◆ Try it: Check every line of the data below for the word "width", then give only the number of lines that have it.

◆ Screenshot grounding data:
BEGIN

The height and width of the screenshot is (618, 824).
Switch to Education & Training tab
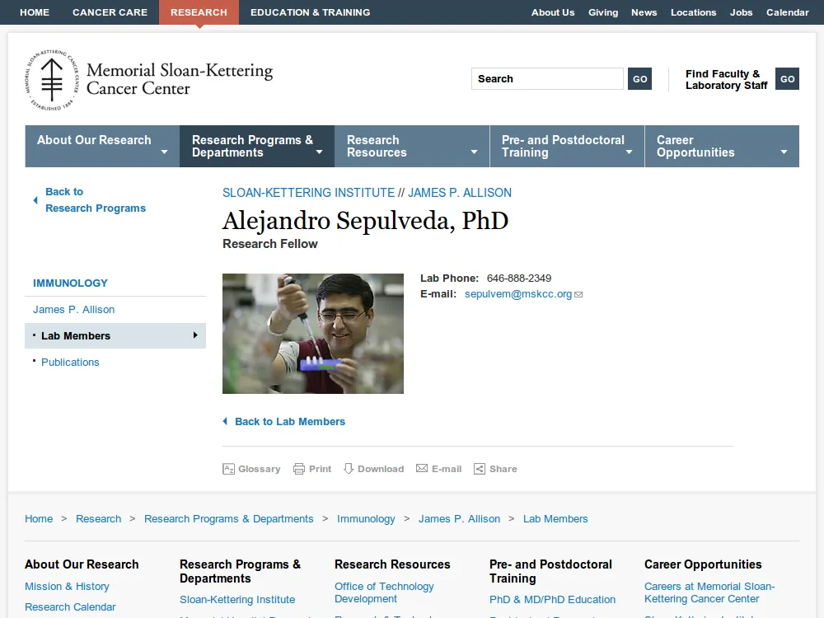pyautogui.click(x=311, y=12)
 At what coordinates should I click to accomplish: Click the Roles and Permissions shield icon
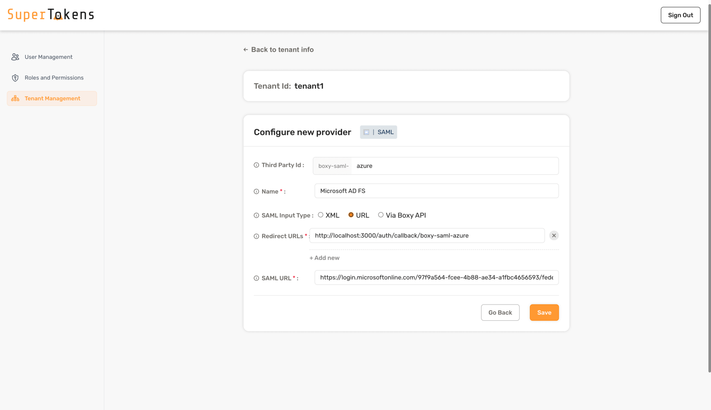(15, 78)
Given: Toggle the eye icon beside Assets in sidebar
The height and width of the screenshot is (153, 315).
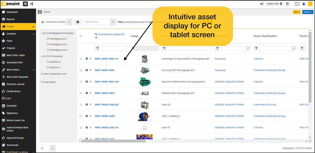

END

◆ Exercise response: 2